Un bene immobile che diventa… mobile grazie alla capacità visionaria di un gruppo di persone che si scopre comunità ed è capace di trasformare un sogno in un progetto. È la mancanza di questa capacità visionaria e lungimirante che lo studioso di San Nicola da Crissa (VV) rimprovera alla classe politica colpevole di essere «stupida e priva di idee». Un giudizio drastico frutto delle riflessioni maturate osservando la natura che lo circonda: «Noi abbiamo un’idea statica della terra. Invece la terra ha un suo sentimento. Entra in gioco con noi e forse ha pensato negli ultimi secoli che non siamo dei buoni abitatori.
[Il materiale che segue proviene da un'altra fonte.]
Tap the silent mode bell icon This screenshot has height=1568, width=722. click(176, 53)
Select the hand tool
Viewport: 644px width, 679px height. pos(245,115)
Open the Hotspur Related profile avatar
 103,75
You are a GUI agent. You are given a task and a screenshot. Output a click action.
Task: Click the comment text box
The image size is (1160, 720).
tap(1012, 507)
Non capiamo che siamo tanti, dagli animali alle piante, ai fiumi, alle acque. Dovremmo avere un atteggiamento di rispetto e di cura per tutto quello che ci sta intorno». Questa connessione con l’organismo Terra e tutte le sue declinazioni vitali dovrebbe essere il pensiero di partenza e di arrivo delle nostre azioni e delle nostre decisioni, ma così sembra non essere.
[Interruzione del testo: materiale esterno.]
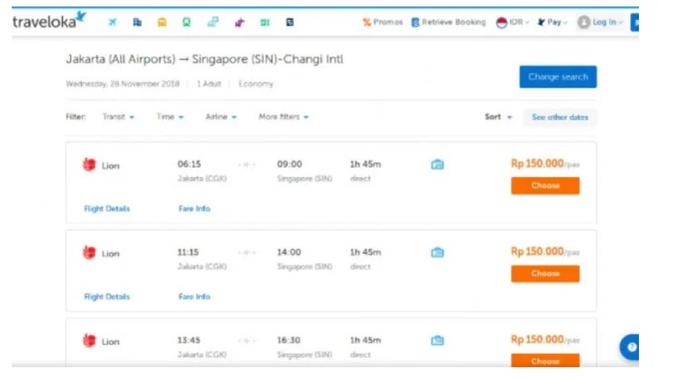
Task: Click See other dates
Action: tap(560, 117)
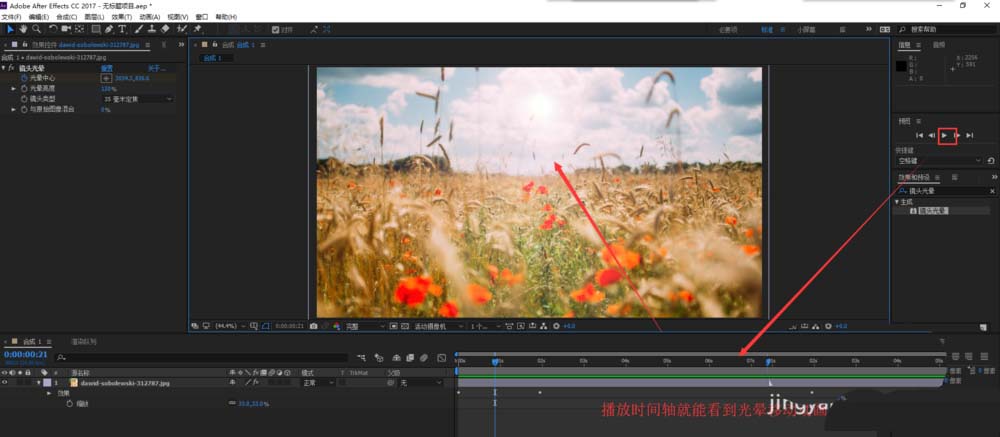1000x437 pixels.
Task: Pick the Type (T) text tool
Action: (122, 29)
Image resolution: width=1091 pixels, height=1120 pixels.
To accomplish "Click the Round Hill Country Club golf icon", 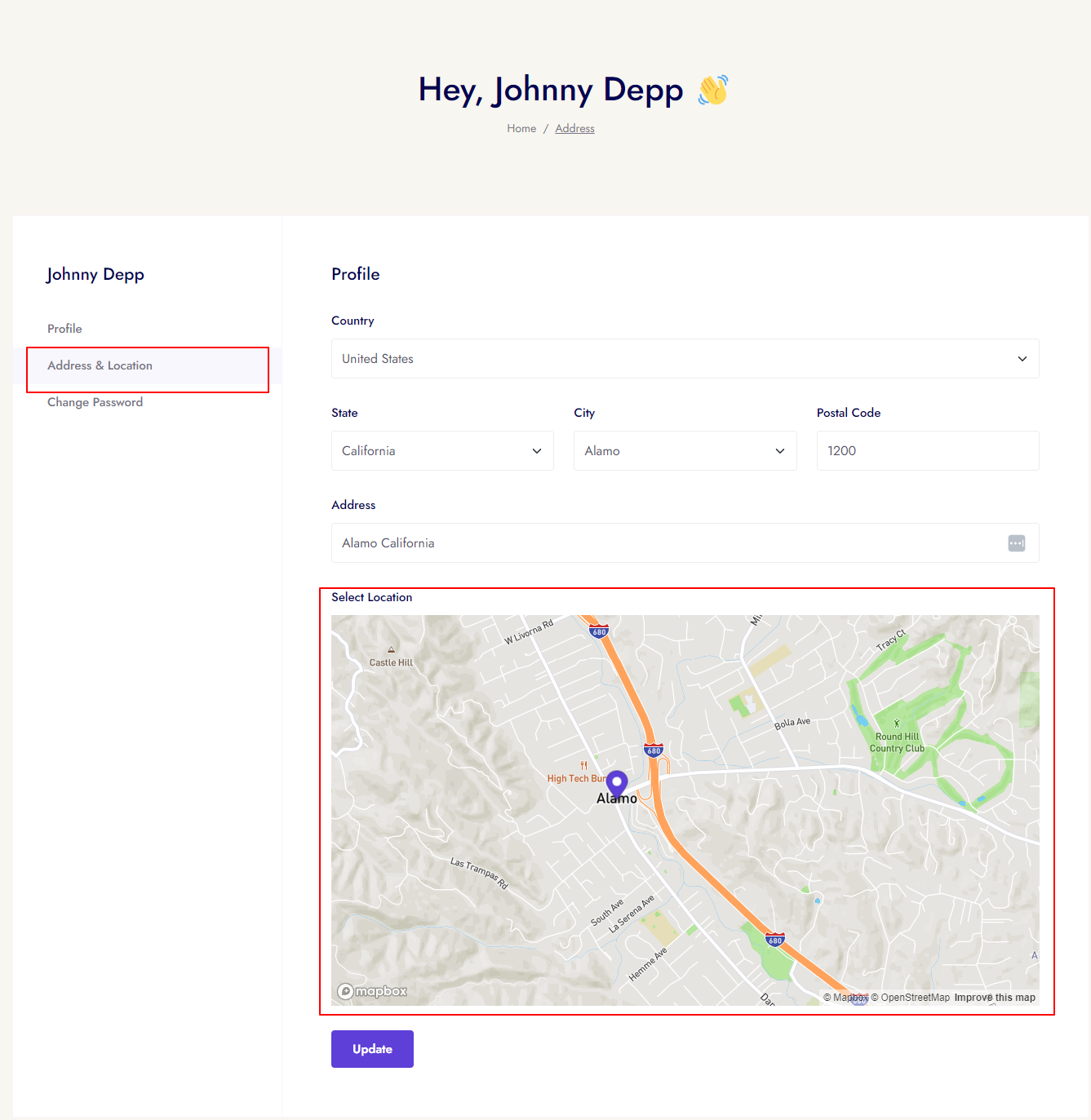I will click(x=897, y=724).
«Quando da giovane vedevo tantissima gente partire, assistevo anche alla sofferenza e al dolore di chi restava». C’era una doppia nostalgia: di chi andava via e di chi si fermava. «Oggi vivo in un paese spopolato, lo stesso che ho visto ricco e vitale e questo mi fa sentire spaesato».
La situazione dei paesi interni è veramente disperata «perché si perdono dei presìdi di civiltà e dei presìdi ecologici e si svuota una storia millenaria come quella della Calabria». Che fare dunque? «Resta una funzione di resistenza e di opposizione a certi processi in atto» da realizzare in collaborazione: «Non c’è opposizione ma relazione fra chi parte e chi resta». Lo ribadisce anche Smorto, forte della sua esperienza di giornalista in movimento tra Reggio, Roma e adesso Palermo con la nuova avventura dell’app “Sallo!”: «Abbiamo bisogno di persone che tornano ma ancora di più abbiamo bisogno di persone che girano». Puntualizza Teti: «più che di distanza nord-sud è quella tra zone interne e metropoli a preoccuparmi».

Si torna così al punto di partenza: condividere un’idea per costruire un progetto proiettato nel futuro. E qui servirebbe una classe politica capace di «piantare alberi» i cui frutti possano essere raccolti da generazioni che verranno. Magari fra cento anni.